→ **SOBRE A TAREFA**: Transcreva sem alterações a parte do texto sobre ISS e ICMS, começando em "No Brasil, os" e terminando em "dos entes federativos.".

Mercadoria ou Serviço? 

No Brasil, os impostos que incidem sobre mercadorias e serviços permitem aos governos investir em obras, políticas públicas e demais obrigações. Porém, há alguns tributos que são destinados a áreas específicas. Um deles é o ISS (Imposto sobre Serviço), em que o valor da taxa sobre serviços é destinado aos respectivos municípios. Já o ICMS (Imposto sobre Circulação de Mercadorias e Serviços) é um imposto de competência estadual, contribuindo para “engrossar o caixa” dos entes federativos. 

Então, caso determinado fisco estadual considere que os aplicativos online têm natureza de mercadoria, será exigido o ICMS. Do outro lado, se os municípios também estabelecerem que são serviços, haverá a incidência do ISS. Como é de interesse de ambos aplicar a tributação e, por consequência, ampliar a arrecadação, assistimos potencial dupla incidência sobre a mesma obrigação tributária, o que leva os contribuintes a se socorrem no Judiciário.

→ **DADOS PARA ANÁLISE**:

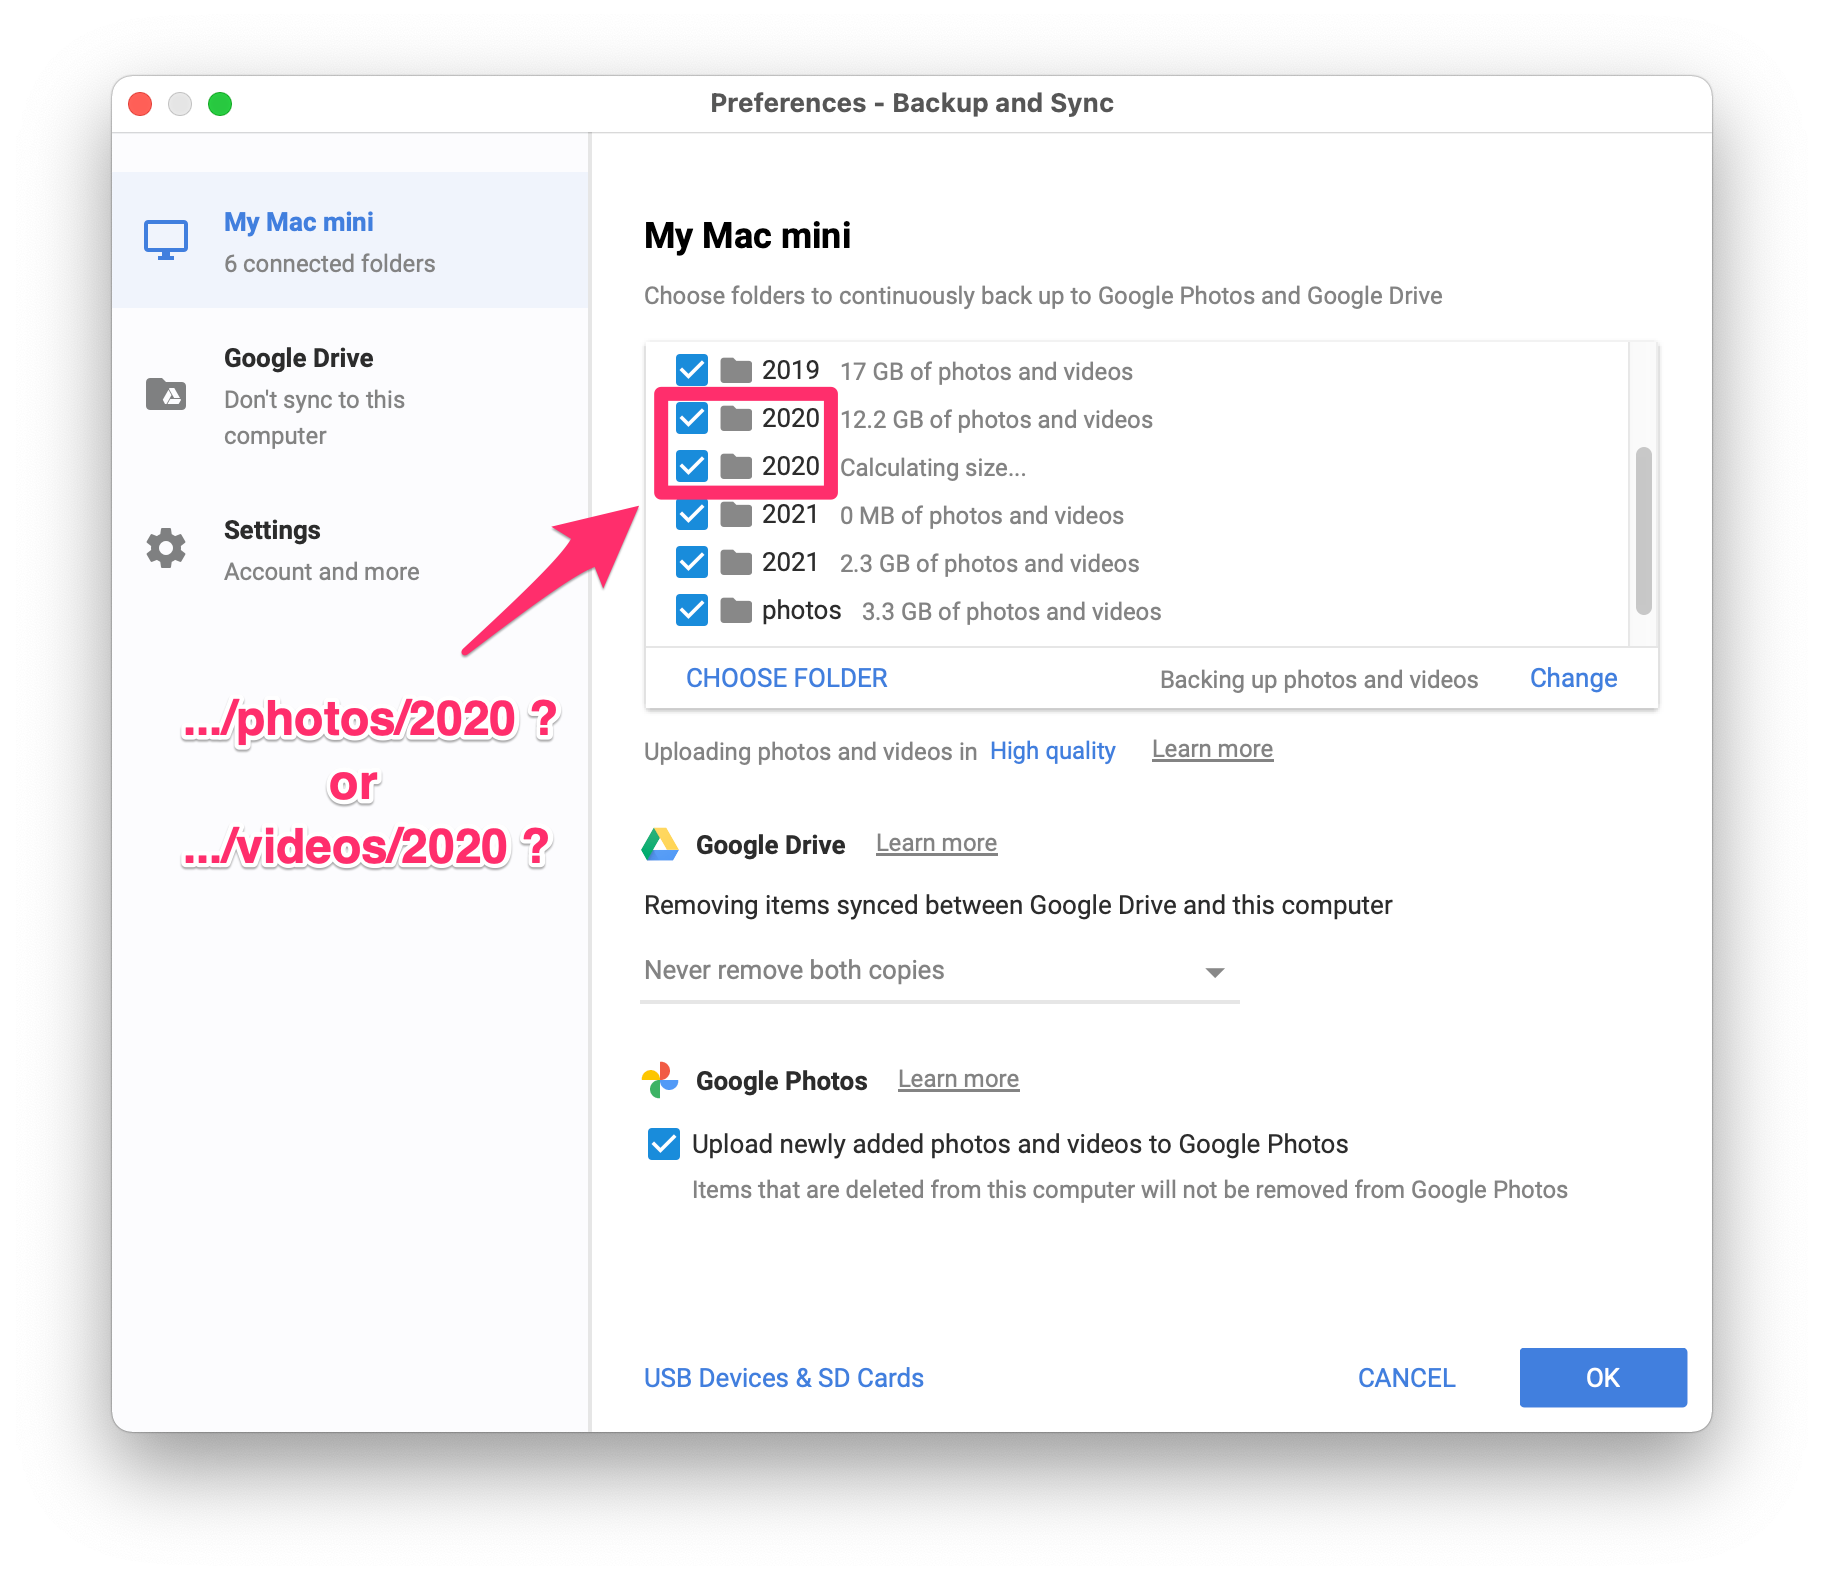Uncheck the photos folder checkbox
Viewport: 1824px width, 1580px height.
[692, 611]
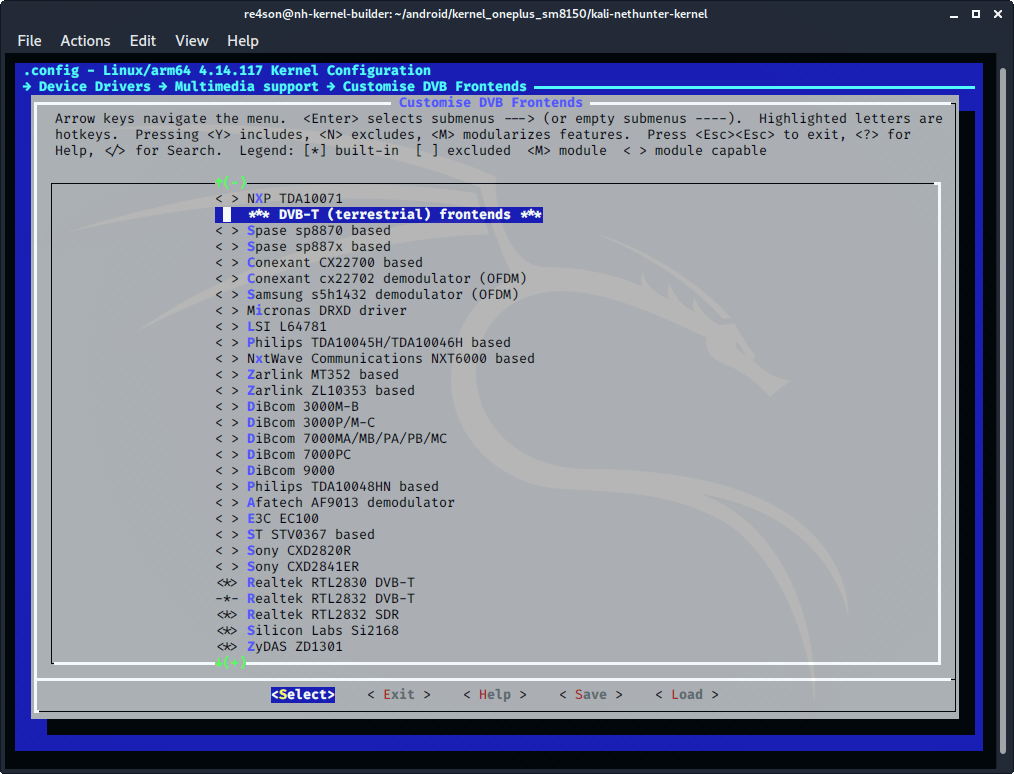The width and height of the screenshot is (1014, 774).
Task: Open the View menu
Action: pos(191,41)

→ **RESULTADO**:
No Brasil, os impostos que incidem sobre mercadorias e serviços permitem aos governos investir em obras, políticas públicas e demais obrigações. Porém, há alguns tributos que são destinados a áreas específicas. Um deles é o ISS (Imposto sobre Serviço), em que o valor da taxa sobre serviços é destinado aos respectivos municípios. Já o ICMS (Imposto sobre Circulação de Mercadorias e Serviços) é um imposto de competência estadual, contribuindo para “engrossar o caixa” dos entes federativos.